Star's fury over claims by Diana author Andrew Morton:
• Daughter by Katie Holmes "conceived like Rosemary's Baby"
• Nicole Kidman "feared blackmail" over sex tapes made with Scientologists
• Scientologists "planted meadown of flowers for Tom and Nicole to run through"
• Cruise's next mission is to recruit David Beckham
Tom Cruise has become the de-facto second in command of the Church of Scientology, according to a new biography - which makes an extraordinary attack on the star by comparing his 20-month-old daughter Suri to the Devil's child in the film Rosemary's Baby.
Andrew Morton's unauthorised biography claims Scientology has taken over the 45-year-old actor's life, with its officials selecting many of the staff at his Hollywood mansion.
The biographer of Princess Diana alleges Cruise is consulted by Scientology leader David Miscavige on "every aspect of planning and policy" and is tailoring his career to fit the aims of Scientology.
Miscavige is said in the book to have gone to extraordinary lengths to charm Cruise, even ordering his staff to plant a field full of wild flowers at a Scientology base in California after Cruise had told him of his fantasy to run through a wildflower meadow with his then newlywed wife Nicole Kidman.
The relationship between the two men is so close that, according to Morton's book, Miscavige even joined him on honeymoon in the Maldives after his wedding to Katie Holmes in 2006.
Cruise denies each of the claims vehemently, and Scientology lawyers are believed to be drawing up a lawsuit seeking £50million in compensation from Morton's publishers, St Martin's Press.
Cruise's lawyer and close confidante Bert Fields gave a rare interview to The Mail on Sunday to pour scorn on Morton's book, titled Tom Cruise: An Unauthorised Biography.
He criticised a passage in which Morton claims some "fanatical" Scientologists believed Suri Cruise was actually the result of a sperm donation by Scientology's dead founder, L. Ron Hubbard.
Morton writes that Ms Holmes may feel she was in "the horror movie Rosemary's Baby, in which an unsuspecting young woman is impregnated with the Devil's child".
Mr Fields said: "It's not being published in England. The American publishers criticised the libel laws in Britain because they require an author to tell the truth. Well, thank God for the British libel laws."
Cruise will not be reading the book when it is published in the United States on January 15, Mr Fields said. "He has no intention of reading it. He's very, very busy with a lot of things right now.
"He has been told about it and naturally he knows there are a bunch of lies about him. You can imagine what it must be like to have someone compare your baby girl to Rosemary's Baby. Morton should be ashamed of himself.
"It's a boring, poorly researched book by a man who never talked to anyone involved in Tom Cruise's life or anyone close to him.
"There's no real independent research. He hasn't spoken to his mother, his sister, me, Paula Wagner [Cruise's film producing partner], his agent, his wives, David Beckham, Will Smith, Jennifer Lopez or any of the famous directors he's worked with.
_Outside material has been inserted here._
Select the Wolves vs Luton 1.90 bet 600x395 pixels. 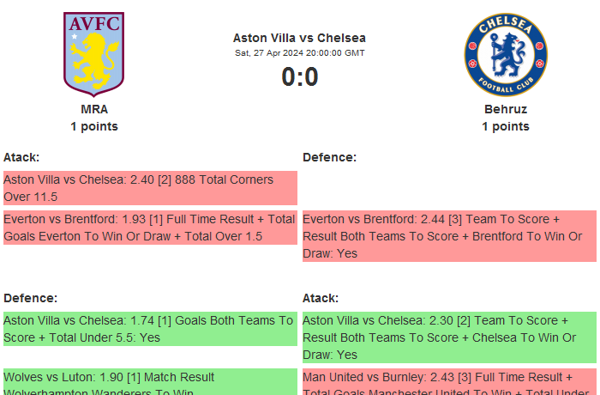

Instead you've got this long, boring reference to people he knew 30 years ago."
Morton's book paints a picture of a talented actor who tasted enormous success at a young age and then gradually became consumed by Scientology.
He recounts how the actor was born Thomas Cruise Mapother IV in 1962 and moved around North America with his parents, living in Ottawa, Canada, until the age of 12, when his mother Mary Lee left his abusive father.
His involvement in Scientology began in 1986 when he was recruited by his first wife Mimi Rogers, a Scientologist who gave him some literature on the subject.
L. Ron Hubbard, a science-fiction writer, created Scientology in 1954. Its followers have fought hard to have the system of beliefs recognised as a religion, and its central teaching is that life's problems can be solved through a system of oneonone counselling called "auditing", measured by an "E-meter".
Courses can cost thousands, and critics make much of the doctrine of "Thetans" - alien spirits inhabiting human bodies who have to be flushed out.
Scientologists have also attracted criticism for the practice of "disconnect", where followers are encouraged to cut off friends and family members who do not follow Scientology.
Morton claims Scientologists pursued Cruise as part of a campaign to recruit celebrities.
Morton says David Miscavige sought to rebuild Scientology's reputation, battered by a fraud scandal in 1982.
He invited Cruise to his "desert lair" in 1989, a 500-acre resort in Hemet, 90 miles from Los Angeles, nicknamed "Gold Base".
Miscavige lives there with Scientology's most devoted followers called Sea Organisation or Sea Org.